Role of layilin in regulating mitochondria-mediated apoptosis: a study on B cell lymphoma (BCL)-2 family proteins.
Background: Malignant gliomas exhibit rapid tumor progression and resistance to treatment, leading to high lethality. One of the causes is the reduced progression of apoptosis in glioma cells. Layilin is a type 1 transmembrane protein with a C-type lectin motif in its extracellular domain. We previously reported that layilin is mainly localized to mitochondria or their close proximity and that layilin is essential for maintaining of the fragmented type of mitochondria.
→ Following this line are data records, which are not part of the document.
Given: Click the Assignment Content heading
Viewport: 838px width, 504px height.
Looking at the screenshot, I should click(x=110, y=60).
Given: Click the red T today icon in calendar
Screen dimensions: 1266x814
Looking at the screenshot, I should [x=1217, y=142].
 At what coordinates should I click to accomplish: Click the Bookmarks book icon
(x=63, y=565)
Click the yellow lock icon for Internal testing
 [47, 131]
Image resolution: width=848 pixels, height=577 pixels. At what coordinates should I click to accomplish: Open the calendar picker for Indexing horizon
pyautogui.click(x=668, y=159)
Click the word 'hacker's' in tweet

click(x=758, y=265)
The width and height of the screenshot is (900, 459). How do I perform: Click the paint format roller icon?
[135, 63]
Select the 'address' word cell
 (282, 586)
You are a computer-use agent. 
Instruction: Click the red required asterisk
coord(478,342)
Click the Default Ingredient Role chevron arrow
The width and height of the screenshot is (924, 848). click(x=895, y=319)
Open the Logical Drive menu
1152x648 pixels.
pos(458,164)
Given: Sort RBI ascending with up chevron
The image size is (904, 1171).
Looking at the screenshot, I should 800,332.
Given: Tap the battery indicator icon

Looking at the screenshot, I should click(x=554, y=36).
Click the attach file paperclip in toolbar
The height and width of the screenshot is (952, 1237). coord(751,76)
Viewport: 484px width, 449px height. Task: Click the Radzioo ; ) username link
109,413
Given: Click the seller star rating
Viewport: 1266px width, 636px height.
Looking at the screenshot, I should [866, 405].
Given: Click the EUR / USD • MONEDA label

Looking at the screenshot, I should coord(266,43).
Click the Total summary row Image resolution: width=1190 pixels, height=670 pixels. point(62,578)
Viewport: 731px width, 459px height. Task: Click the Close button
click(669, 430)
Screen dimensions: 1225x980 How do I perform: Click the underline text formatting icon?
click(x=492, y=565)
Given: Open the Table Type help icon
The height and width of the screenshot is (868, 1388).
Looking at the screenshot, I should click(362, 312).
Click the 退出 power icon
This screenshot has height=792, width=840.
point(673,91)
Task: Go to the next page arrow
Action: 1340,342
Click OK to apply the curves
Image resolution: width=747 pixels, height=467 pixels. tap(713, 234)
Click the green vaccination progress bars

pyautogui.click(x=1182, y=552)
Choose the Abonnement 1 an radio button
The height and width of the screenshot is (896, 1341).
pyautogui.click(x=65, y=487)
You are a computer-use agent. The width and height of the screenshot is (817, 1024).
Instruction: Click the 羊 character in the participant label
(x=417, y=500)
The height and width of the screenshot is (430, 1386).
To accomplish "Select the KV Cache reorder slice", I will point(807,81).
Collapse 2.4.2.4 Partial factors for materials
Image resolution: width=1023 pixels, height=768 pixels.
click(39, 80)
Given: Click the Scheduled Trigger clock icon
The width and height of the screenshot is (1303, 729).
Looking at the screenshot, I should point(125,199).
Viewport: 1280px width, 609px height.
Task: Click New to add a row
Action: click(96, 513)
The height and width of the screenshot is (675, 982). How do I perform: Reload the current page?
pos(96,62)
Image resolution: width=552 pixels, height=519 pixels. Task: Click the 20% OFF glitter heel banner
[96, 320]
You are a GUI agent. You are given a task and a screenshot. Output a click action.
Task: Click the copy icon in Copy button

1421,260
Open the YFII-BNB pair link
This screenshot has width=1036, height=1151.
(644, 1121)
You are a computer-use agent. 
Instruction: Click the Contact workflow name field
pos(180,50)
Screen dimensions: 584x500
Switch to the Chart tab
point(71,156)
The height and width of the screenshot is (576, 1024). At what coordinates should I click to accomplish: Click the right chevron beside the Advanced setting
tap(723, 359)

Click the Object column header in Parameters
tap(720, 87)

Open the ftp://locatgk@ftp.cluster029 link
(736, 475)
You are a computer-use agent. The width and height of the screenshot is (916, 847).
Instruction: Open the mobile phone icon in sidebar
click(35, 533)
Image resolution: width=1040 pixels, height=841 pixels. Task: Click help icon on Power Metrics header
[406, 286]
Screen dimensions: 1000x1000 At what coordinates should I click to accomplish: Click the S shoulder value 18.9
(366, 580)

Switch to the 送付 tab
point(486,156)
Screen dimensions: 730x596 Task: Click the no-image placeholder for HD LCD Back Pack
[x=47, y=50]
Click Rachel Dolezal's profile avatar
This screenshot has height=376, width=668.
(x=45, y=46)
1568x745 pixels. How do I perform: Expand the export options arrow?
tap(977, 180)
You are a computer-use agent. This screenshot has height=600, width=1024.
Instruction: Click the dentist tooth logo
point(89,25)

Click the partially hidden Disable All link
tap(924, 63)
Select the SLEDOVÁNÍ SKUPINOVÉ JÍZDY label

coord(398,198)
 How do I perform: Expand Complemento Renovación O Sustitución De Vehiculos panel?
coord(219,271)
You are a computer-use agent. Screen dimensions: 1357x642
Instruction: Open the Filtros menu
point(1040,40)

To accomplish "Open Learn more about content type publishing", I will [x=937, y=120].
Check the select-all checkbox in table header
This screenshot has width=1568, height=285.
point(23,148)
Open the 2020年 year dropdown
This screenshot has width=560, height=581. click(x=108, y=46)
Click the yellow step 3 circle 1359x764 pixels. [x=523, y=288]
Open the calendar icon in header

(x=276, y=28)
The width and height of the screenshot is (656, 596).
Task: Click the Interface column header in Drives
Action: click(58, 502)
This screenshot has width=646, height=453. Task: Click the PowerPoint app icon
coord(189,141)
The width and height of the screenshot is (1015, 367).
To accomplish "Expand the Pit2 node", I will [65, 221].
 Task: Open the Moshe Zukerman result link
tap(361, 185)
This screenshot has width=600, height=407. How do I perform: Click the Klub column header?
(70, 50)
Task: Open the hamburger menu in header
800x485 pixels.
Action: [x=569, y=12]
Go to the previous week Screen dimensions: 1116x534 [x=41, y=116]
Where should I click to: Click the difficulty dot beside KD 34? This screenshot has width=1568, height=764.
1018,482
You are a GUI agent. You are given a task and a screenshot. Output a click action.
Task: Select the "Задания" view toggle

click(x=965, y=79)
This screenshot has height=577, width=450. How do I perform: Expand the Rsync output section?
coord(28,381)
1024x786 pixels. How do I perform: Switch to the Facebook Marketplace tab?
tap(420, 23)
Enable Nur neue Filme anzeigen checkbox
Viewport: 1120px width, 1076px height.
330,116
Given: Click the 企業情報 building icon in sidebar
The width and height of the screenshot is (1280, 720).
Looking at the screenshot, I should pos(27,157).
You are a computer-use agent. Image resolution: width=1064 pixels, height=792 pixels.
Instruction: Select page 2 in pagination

This study investigates the effects of layilin on mitochondria-mediated apoptosis, focusing on B cell lymphoma (BCL)-2 family proteins in a glioma cell line of A172 cells.
Results: We compared the levels of pro-apoptotic BCL-2 family proteins of BAD, BAK, BAX, and BIM and anti-apoptotic BCL-2 family proteins of BCL-2 and BCL-XL between layilin- knockdown (KD) cells and control cells using western blot. The protein levels of BAD were significantly smaller in layilin-KD cells than in control cells, while those of BCL-2 were significantly larger. We then compared the mitochondrial membrane potential (ΔΨm) under p-trifluoromethoxyphenyl hydrazone (FCCP)-treated conditions using MT-1 staining. In layilin-KD cells, ΔΨm was significantly larger and FCCP-induced ΔΨm reduction was significantly lower than in control cells. Furthermore, we examined the levels of cell membrane-bound Annexin V and DNA-bound propidium idodide (PI) in layilin-KD cells with/without staurosporine (STS) treatment. Layilin-KD significantly decreased levels of cell membrane-bound Annexin V with/without STS treatment. On the other hand, PI levels were not changed by layilin-KD. We also investigated the amounts of the active caspase (CASP)-3, CASP-6, CASP-7, and poly (ADP-ribose) polymerase-1 (PARP1, cleaved form), as well as DNA fragmentation in layilin-KD cells under apoptotic conditions induced by STS, using western blot and the DNA ladder method, respectively. Under STS-treated conditions, the amounts of active CASP-3, CASP-7, and poly (ADP-ribose) PARP1 were significantly smaller in layilin-KD cells than in control cells. Accordingly, DNA fragmentation was significantly suppressed in layilin-KD cells compared to control cells under STS-treated conditions.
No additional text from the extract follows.